>> Begin PAGE TEXT
A mechanism apparently exists whereby authorities that fail to use those administration costs will have to pay them back. Will the Minister explain how that mechanism will work? How will it be judged, if authorities have not properly used the money, whether the sum must be paid back entirely or in part? I cannot find any detail on that.

Will the Minister also comment on public service agreements? To what type and level of local authority is it intended that PSAs will be granted in future, on the basis that the 20 pilot schemes are as successful as the Government expect them to be? We are working on an assumption drawn from the warm words used about PSAs.

Special grant No. 83 deals with road building. Will the Minister confirm whether it is the intention, ambition or aspiration of the new Secretary of State to reduce and then reverse traffic growth, as his party's internet site promised? We remember the former Secretary of State at the then Department of the Environment, Transport and the Regions saying, before the previous election campaign,

    ``I will have failed if in 5 years' time there are not...far fewer journeys by car. It's a tall order but I urge you to hold me to it.''

Will the Minister tell us whether we should hold the Secretary of State's successor to it in some 10 months' time—by then the five years will be up—or whether that pledge has gone west to another Department, along with the Deputy Prime Minister?
>> End PAGE TEXT
>> Begin EXTRACTED INFORMATION
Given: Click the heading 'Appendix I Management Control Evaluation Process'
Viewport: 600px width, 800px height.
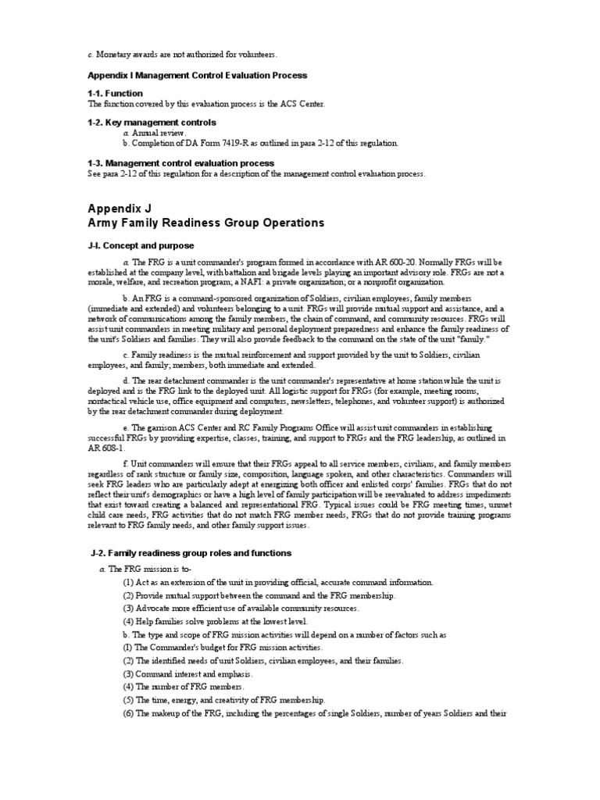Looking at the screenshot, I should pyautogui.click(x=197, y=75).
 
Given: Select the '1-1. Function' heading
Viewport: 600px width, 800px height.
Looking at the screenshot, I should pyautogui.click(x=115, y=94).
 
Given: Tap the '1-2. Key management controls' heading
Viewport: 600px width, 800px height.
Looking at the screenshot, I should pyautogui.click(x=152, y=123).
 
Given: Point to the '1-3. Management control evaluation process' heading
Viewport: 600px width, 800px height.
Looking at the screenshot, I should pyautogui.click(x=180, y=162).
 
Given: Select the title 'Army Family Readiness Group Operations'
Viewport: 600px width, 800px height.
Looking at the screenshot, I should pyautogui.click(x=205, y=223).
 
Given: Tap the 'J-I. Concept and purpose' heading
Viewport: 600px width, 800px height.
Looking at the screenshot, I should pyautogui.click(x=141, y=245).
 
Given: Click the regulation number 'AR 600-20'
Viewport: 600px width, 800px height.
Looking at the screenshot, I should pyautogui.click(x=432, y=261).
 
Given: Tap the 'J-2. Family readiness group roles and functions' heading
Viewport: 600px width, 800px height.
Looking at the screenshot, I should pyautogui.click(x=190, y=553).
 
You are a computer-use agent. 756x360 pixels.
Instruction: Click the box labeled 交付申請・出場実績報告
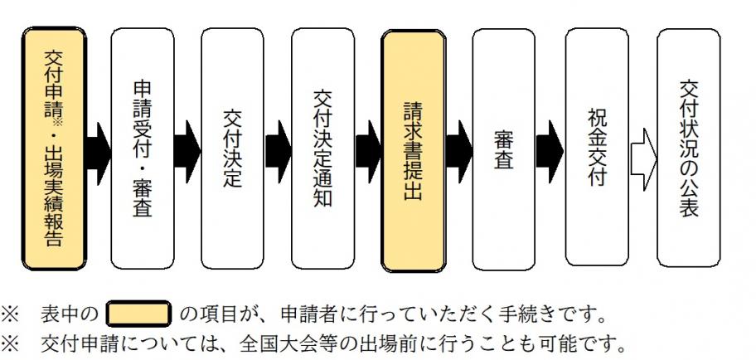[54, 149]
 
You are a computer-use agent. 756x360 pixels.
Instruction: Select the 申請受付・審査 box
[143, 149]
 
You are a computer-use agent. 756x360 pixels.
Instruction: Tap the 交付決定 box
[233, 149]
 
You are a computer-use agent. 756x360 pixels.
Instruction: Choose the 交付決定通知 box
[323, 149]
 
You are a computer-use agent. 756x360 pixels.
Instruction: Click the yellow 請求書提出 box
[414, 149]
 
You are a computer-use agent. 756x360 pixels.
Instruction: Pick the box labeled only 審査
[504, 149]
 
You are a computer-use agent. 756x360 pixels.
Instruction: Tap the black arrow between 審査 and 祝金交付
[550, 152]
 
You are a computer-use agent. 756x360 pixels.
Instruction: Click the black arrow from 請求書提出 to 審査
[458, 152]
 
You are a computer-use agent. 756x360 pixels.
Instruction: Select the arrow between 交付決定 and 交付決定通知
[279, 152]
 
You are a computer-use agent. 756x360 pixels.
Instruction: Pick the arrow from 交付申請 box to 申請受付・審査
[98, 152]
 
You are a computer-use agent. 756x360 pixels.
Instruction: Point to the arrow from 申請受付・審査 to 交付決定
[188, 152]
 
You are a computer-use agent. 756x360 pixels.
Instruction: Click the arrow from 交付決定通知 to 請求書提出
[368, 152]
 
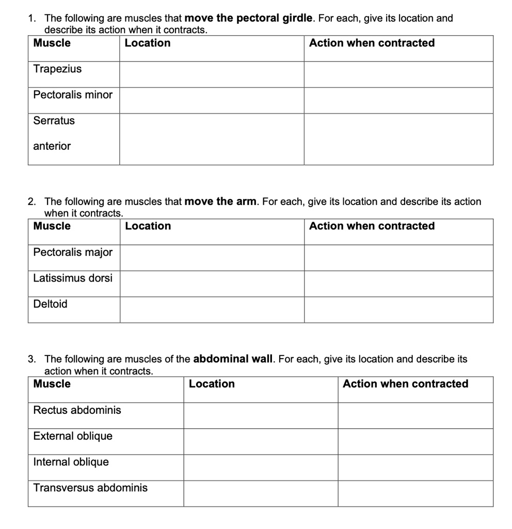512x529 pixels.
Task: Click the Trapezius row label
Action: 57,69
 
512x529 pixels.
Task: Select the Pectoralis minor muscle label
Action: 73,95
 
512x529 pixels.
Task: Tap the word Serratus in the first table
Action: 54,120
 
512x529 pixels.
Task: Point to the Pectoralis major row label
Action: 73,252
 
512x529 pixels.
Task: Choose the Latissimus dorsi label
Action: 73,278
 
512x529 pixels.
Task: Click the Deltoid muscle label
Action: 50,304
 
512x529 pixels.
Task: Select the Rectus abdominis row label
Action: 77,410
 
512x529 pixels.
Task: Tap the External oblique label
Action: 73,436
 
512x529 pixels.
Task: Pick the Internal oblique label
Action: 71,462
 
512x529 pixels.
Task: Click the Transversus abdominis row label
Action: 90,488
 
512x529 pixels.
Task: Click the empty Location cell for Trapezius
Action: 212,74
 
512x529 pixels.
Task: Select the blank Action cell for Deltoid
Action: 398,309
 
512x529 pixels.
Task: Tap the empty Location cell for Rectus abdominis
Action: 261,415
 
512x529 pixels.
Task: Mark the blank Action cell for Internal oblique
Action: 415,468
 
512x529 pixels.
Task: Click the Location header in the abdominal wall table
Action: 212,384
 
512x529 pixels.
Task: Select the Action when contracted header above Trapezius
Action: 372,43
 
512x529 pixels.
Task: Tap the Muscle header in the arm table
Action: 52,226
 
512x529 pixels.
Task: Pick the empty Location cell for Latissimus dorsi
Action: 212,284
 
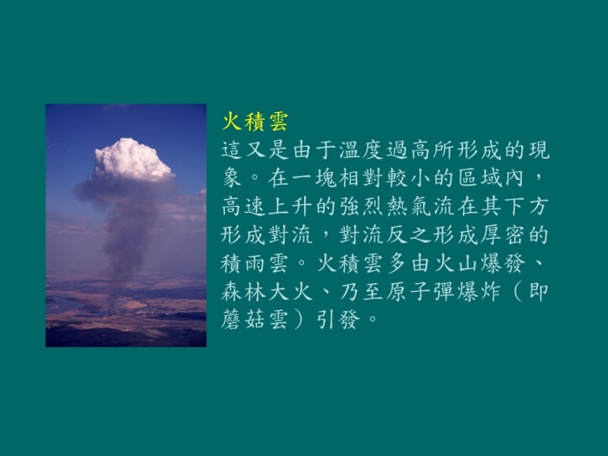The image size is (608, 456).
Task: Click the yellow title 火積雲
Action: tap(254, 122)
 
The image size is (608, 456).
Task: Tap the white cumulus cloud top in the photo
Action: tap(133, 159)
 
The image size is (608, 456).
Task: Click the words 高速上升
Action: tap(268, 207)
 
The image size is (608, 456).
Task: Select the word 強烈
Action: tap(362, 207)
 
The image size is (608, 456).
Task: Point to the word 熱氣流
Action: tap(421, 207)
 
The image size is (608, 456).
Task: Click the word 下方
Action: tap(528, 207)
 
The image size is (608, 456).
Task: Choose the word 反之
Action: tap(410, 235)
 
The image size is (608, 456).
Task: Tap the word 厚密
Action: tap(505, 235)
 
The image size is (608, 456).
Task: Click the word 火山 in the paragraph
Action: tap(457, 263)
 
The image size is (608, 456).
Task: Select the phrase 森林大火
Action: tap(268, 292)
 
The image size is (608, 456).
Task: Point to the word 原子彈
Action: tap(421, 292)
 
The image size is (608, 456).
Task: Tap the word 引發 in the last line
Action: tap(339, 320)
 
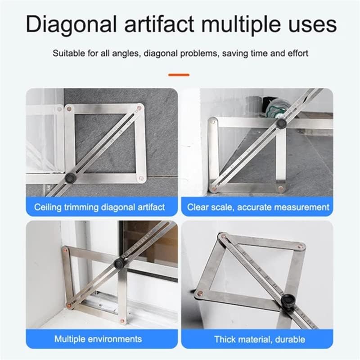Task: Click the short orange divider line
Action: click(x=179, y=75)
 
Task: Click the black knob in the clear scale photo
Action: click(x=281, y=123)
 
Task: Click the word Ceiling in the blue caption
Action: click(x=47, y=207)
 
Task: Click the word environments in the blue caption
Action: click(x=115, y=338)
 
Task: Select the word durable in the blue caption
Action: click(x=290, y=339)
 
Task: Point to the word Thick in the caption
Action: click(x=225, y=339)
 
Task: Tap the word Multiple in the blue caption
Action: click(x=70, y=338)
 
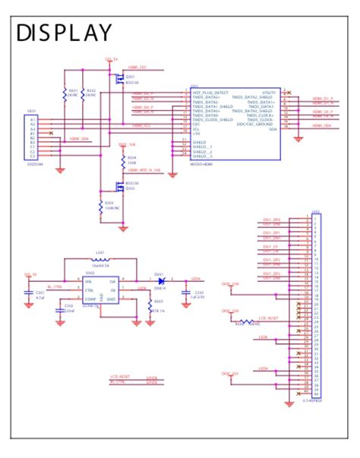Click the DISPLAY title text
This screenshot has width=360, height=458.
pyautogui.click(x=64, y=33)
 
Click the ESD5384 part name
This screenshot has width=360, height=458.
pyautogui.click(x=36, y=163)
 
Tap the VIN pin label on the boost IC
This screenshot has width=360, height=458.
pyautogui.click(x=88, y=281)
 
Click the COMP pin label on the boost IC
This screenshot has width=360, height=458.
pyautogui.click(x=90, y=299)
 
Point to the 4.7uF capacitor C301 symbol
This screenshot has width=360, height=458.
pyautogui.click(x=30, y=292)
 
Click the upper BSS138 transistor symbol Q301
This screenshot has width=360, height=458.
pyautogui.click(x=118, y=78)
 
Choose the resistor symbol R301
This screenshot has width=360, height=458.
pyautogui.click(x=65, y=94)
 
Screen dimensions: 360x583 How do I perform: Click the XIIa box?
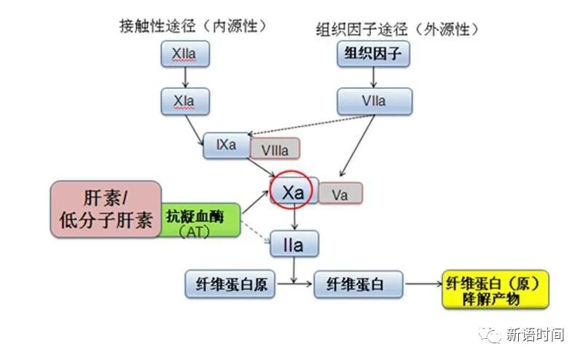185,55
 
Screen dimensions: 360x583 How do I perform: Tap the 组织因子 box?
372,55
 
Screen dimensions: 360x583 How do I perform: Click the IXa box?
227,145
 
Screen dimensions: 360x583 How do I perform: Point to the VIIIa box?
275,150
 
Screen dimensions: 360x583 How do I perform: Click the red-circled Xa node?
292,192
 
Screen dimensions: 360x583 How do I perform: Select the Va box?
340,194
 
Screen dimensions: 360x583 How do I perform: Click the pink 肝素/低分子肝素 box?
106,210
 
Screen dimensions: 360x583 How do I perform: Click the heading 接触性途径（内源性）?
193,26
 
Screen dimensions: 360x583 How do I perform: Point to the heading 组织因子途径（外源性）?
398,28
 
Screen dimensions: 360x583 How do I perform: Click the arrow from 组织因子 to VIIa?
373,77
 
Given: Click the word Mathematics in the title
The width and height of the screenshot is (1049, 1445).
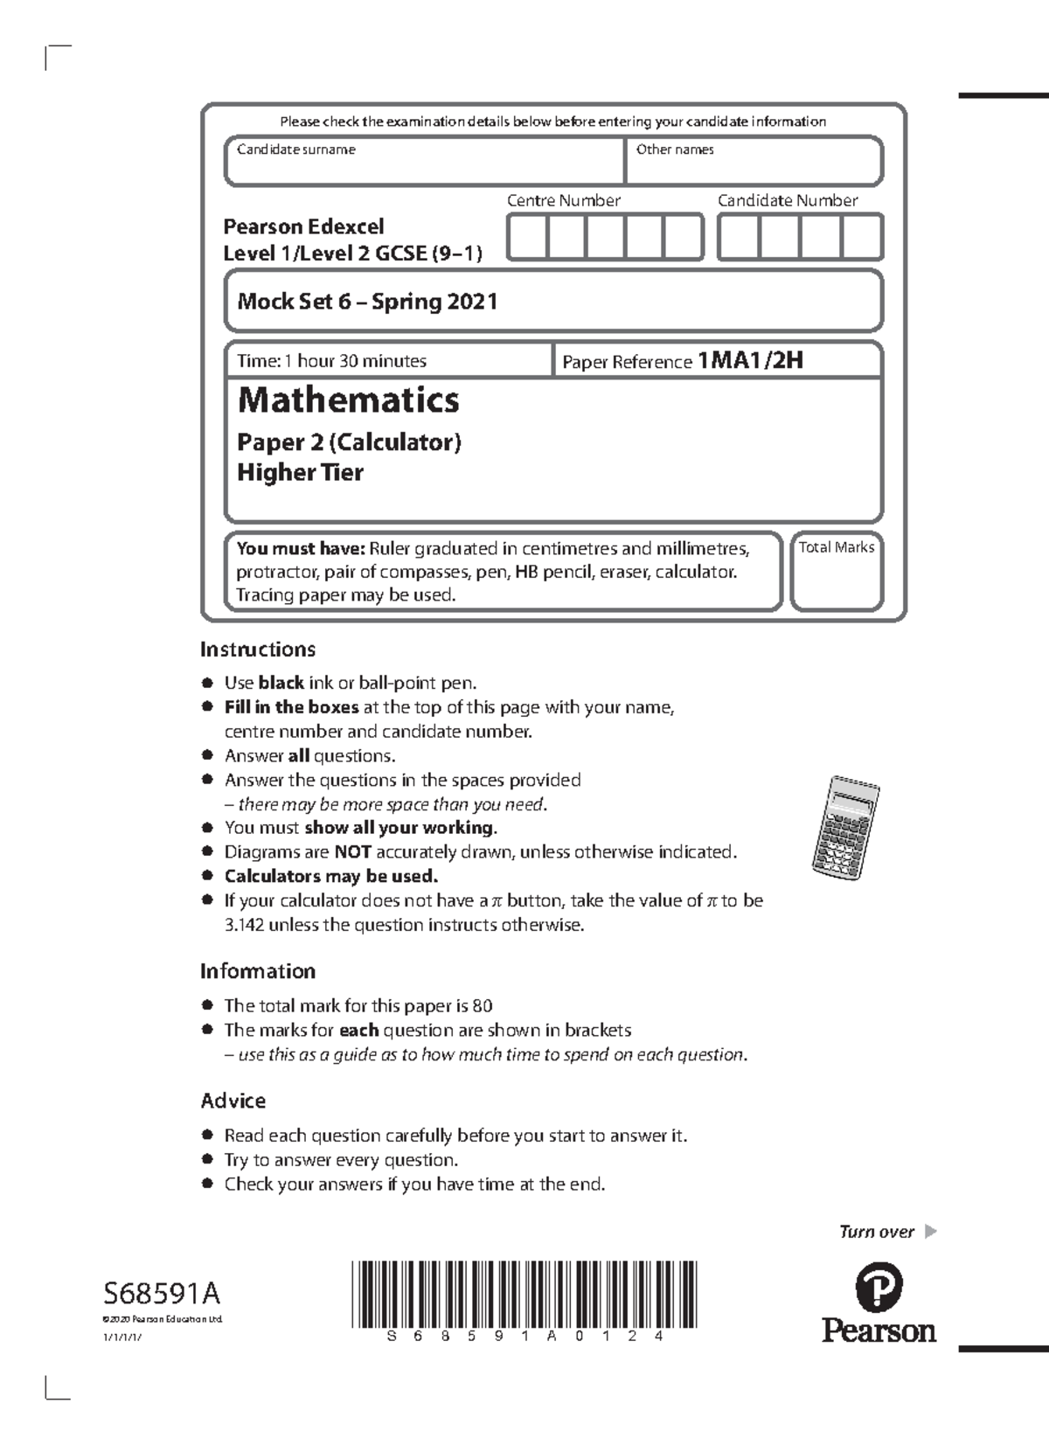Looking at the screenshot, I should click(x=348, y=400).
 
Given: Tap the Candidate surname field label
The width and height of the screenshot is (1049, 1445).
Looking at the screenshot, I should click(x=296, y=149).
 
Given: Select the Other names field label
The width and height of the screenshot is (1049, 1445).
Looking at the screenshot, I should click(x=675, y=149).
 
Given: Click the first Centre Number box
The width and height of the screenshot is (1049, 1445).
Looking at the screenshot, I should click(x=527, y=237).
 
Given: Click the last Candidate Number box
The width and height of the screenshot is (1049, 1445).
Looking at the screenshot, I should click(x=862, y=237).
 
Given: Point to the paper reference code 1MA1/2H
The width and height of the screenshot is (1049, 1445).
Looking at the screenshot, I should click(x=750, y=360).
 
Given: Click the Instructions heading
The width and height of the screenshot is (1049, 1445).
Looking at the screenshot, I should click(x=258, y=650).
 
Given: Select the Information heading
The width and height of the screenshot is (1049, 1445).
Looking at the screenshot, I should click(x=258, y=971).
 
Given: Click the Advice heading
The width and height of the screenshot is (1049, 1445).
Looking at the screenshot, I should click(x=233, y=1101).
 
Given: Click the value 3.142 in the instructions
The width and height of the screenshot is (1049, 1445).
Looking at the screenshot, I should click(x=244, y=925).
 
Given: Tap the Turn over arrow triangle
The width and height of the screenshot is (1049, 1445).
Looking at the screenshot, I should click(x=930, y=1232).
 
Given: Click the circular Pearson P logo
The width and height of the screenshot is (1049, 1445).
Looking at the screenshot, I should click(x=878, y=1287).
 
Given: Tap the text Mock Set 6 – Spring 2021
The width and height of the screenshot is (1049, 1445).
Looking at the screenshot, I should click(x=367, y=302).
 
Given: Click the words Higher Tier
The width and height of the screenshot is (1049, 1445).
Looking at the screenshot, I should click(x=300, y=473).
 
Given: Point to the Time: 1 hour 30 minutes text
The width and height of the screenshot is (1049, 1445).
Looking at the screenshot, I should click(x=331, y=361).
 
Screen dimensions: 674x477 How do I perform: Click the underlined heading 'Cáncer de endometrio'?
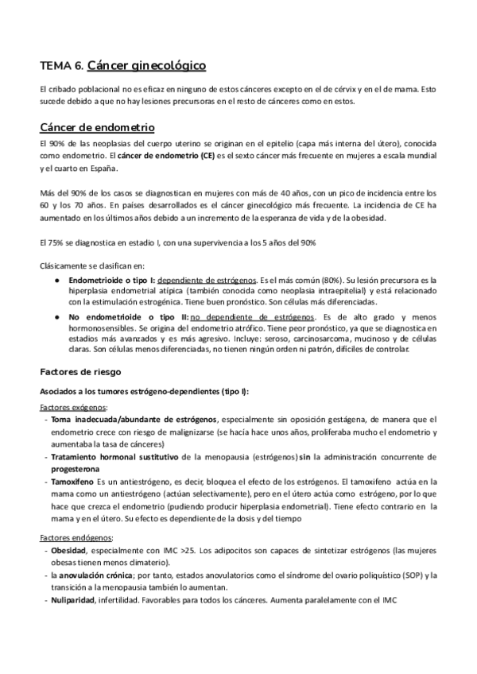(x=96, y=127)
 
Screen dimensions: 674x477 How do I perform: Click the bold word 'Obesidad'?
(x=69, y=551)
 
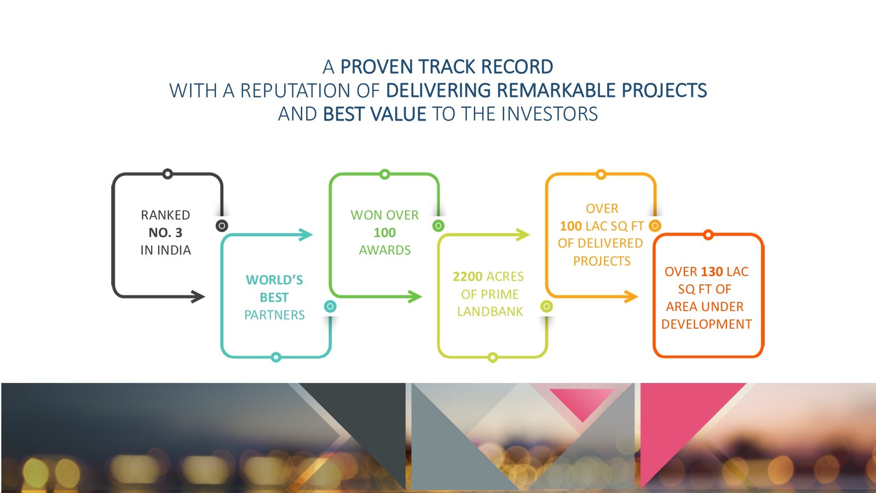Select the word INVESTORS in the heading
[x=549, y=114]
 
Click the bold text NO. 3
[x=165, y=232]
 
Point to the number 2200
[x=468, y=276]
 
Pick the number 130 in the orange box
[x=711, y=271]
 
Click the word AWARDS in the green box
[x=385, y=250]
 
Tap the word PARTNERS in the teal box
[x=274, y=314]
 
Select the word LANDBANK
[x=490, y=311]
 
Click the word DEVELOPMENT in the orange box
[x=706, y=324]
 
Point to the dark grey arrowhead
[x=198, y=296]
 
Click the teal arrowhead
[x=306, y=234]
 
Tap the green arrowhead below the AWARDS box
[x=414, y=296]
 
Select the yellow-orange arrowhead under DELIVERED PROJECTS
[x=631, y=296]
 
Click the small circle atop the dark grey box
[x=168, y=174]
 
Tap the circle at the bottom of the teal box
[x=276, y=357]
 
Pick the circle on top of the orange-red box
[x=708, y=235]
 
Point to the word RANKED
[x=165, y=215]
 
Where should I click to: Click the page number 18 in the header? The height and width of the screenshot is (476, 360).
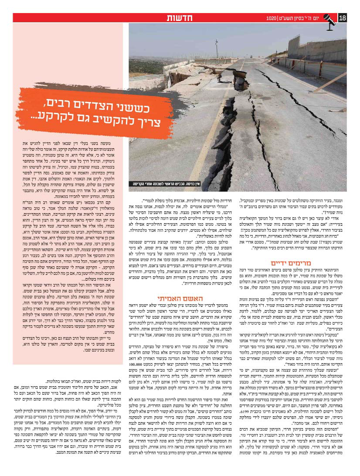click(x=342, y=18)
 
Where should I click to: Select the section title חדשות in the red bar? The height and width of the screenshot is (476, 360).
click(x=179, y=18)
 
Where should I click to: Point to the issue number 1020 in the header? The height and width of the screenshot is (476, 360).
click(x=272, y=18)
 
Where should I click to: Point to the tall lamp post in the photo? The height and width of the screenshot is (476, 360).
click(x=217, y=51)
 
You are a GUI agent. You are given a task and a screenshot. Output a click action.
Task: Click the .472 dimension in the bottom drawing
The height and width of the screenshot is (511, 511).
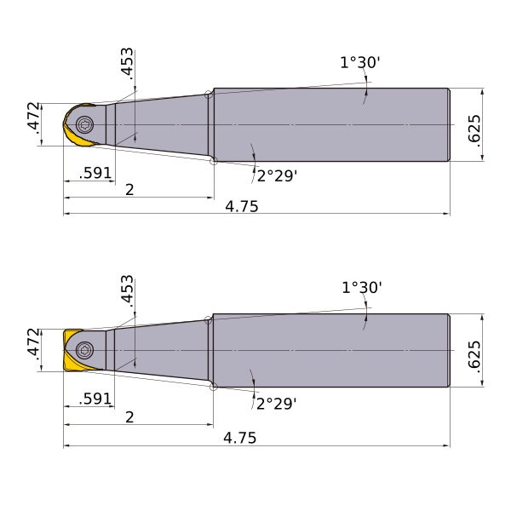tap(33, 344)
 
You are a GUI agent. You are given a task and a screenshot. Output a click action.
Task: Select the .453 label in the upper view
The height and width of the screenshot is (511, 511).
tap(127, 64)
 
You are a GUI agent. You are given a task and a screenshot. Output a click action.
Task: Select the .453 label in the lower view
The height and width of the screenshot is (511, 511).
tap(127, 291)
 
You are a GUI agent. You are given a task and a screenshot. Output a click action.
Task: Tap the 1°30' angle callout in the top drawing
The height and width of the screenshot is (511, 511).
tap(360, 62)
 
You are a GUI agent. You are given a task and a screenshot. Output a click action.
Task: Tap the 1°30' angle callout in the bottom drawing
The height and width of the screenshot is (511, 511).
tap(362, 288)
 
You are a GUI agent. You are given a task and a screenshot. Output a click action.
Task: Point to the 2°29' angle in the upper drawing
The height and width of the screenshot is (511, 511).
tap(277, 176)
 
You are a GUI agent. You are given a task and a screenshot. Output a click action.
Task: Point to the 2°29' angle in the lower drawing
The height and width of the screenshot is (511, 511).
>> End EXTRACTED INFORMATION
→ WHAT YOU HAVE TO DO:
Set down the passage of the parliamentary speech word for word, starting at "A mechanism apparently" and ending at "used about PSAs.". Rely on the parliamentary speech alone.

→ SOLUTION FOR THIS TASK:
A mechanism apparently exists whereby authorities that fail to use those administration costs will have to pay them back. Will the Minister explain how that mechanism will work? How will it be judged, if authorities have not properly used the money, whether the sum must be paid back entirely or in part? I cannot find any detail on that.

Will the Minister also comment on public service agreements? To what type and level of local authority is it intended that PSAs will be granted in future, on the basis that the 20 pilot schemes are as successful as the Government expect them to be? We are working on an assumption drawn from the warm words used about PSAs.